PTfS25: Assignment 4: Data transfer | NHR Learning Platform

Opened: Monday, 5 May 2025, 12:00 AM

Due: Thursday, 5 June 2025, 10:05 AM

Peak performance and bandwidth. Floating-point computations and memory bandwidth are important resources of a processor. Both can be used to derive upper limits for code performance. Assume a processor chip with the following properties:
- Clock frequency of 2.0 GHz
- 48 cores
- AVX-512 instruction set (512-bit wide SIMD registers); each core is capable of retiring two full-width double-precision FMA instructions per cycle
- Memory: 12-channel DDR4 DRAM, 3200 MHz
(a) (5 crd) Calculate the double-precision floating-point peak performance of the chip in Tflop/s
(b) (5 crd) Calculate the theoretical memory bandwidth of the chip in Gbyte/s
(c) (20 crd) Consider the following "STREAM Triad" loop on double-precision data:
```
for(int i=0; i<10⁹; ++i)
    a[i] = b[i] + s * c[i];
```
Assume that nontemporal stores cannot be used here, and that the calculation can be distributed evenly across all cores of the chip. Calculate the minimum time it takes to do the arithmetic in this loop (considering only the floating-point units and no other bottlenecks) and the minimum time it takes to transfer the data over the memory bus. From these numbers, what would you conclude is the relevant performance bottleneck when executing the loop on the above chip?

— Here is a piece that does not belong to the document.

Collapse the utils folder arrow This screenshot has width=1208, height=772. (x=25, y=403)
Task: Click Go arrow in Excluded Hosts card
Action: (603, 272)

Is the assumption that the cores' peak performance is a bottleneck justified? Describe how one would have to refine the model to make it more realistic.
Outer product. The following C loop nest computes the outer product of two vectors x[] and y[] in order to generate a matrix a[][]:
```
double a[][],x[],y[];
for(j=0; j<N; ++j) 
  for(i=0; i<N; ++i)
    a[j][i] = x[i] * y[j];
  
```
You can assume that N is "large," i.e., the matrix does not fit into any cache, and that all data in a, x, and y are double-precision floating-point numbers. This serial code is run on one core of a 24-core processor with cache sizes of 32 KiB (per-core L1), 1 MiB (per-core L2), and 27 MiB (shared L3). The L3 cache is an exclusive victim cache and all data coming from memory is loaded to the L3 first. This is all quite close to an Intel Xeon "Skylake" CPU.

(a) (10 crd) Identify spatial and temporal access locality in the code. Which data structures lead to which locality of access? Does this depend on N? If yes, how?
(b) (20 crd) Someone says "To optimize the code, one must block the loop nest so that the matrix is divided into tiles. The tile size must be chosen so that one matrix tile fits into the cache."
Extend the loop nest above to implement this strategy. For simplicity you can assume quadratic tiles (block sizes in i and j directions are the same).
Calculate the necessary tile size to block for the L2 cache.
(c) (20 crd) At N=10000, will the tiling improve the performance compared to the "untiled" code? For the untiled and tiled code, calculate how much data must be transferred to and from main memory, L3, L2, and L1 per iteration (i.e., calculate the code balance in byte/it for all levels of the memory hierarchy)! Assume that NT stores cannot be used.
Will the tiling improve the performance? Explain why and evaluate the statement from (b).
Optimizing for code balance. Suppose you have a code like this:
```
for(i=0; i<N; ++i) {
  a[i] += b[i] * c[i];
}

for(i=0; i<N; ++i) {
  z[i] = a[i] * 0.5f;
}
```
All arrays hold single-precision floating-point numbers and N is "large." You can assume that write-allocate transfers do happen on store misses.

(a) (5 crd) Rewrite this code in a way that will improve its performance. What is the expected change in the memory code balance?
(b) (15 crd) Consider the optimized code on a hypothetical CPU architecture with the following properties:
* L1-L2 data path bandwidth 64 byte/cy half-duplex (i.e., it's either read or write of a cache line in any cycle)
* L2-L3 data path bandwidth 16 byte/cy half-duplex
* inclusive cache hierarchy
* Cache line length of 64 byte
* Maximum memory bandwidth 110 Gbyte/s (independent of RD vs. WR, half duplex)
* clock frequency 2.2 GHz
Calculate the time in CPU cycles per 16 iterations (1 cache line length) that it takes to transfer the required data over each of the data paths: L1-L2, L2-L3, L3-memory for a single core.